■ **What this task involves**: Filter the entries, keeping every line with the string "computer".

________

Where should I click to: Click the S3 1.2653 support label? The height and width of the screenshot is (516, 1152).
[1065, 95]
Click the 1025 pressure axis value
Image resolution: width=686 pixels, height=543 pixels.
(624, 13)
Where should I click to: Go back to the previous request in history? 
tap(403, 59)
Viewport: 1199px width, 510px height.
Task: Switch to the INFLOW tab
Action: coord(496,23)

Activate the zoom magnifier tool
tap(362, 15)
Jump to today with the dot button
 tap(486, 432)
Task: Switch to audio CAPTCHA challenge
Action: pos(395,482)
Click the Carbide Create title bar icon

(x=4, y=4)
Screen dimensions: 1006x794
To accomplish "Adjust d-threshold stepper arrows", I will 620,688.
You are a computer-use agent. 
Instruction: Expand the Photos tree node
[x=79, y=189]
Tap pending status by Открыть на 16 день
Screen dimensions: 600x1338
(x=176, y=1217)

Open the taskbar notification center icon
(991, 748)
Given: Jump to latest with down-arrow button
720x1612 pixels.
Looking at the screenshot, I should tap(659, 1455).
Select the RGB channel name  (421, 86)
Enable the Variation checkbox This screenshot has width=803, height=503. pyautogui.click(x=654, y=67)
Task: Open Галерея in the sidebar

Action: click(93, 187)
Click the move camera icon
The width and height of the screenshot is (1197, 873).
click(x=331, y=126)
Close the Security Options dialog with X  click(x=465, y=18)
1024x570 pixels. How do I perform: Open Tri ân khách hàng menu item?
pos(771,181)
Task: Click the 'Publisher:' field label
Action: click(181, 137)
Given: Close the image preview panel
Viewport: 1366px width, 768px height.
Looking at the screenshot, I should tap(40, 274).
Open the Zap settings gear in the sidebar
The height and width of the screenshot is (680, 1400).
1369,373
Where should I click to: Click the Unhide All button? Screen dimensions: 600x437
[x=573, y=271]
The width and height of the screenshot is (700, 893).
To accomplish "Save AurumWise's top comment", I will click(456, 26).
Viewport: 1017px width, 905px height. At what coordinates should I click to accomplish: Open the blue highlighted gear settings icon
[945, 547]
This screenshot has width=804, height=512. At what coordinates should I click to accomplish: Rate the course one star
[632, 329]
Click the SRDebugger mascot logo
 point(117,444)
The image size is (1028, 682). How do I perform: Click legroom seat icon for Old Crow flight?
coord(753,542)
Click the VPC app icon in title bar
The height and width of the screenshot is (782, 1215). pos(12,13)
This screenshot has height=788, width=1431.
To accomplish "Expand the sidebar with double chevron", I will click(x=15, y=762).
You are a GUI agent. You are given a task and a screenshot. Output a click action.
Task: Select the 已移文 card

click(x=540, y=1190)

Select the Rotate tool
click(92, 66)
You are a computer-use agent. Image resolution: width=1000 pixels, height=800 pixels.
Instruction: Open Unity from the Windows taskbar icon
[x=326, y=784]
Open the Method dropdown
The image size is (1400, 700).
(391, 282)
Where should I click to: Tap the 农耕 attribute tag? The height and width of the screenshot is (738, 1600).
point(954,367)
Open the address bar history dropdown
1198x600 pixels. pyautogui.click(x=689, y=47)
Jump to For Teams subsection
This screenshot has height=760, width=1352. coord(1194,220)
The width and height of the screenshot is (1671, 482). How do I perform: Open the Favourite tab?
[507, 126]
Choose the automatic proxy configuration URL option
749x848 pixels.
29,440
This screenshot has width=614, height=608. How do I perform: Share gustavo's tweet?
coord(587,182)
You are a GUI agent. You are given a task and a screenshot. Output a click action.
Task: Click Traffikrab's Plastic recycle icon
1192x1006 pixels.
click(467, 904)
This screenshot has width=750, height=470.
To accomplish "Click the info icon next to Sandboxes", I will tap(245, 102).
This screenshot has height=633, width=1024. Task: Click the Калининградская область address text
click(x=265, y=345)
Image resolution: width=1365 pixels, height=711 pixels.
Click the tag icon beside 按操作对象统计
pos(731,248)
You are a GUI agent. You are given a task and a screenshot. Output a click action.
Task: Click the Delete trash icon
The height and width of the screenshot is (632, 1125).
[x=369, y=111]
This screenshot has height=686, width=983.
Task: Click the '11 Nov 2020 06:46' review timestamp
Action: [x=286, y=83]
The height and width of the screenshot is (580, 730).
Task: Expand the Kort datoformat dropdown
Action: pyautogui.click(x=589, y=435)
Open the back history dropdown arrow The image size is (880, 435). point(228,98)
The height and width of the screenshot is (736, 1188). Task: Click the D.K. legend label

________

■ **Solution to this task**:
You are a computer-use agent. 
You are a computer-use agent. Image resolution: width=1000 pixels, height=800 pixels.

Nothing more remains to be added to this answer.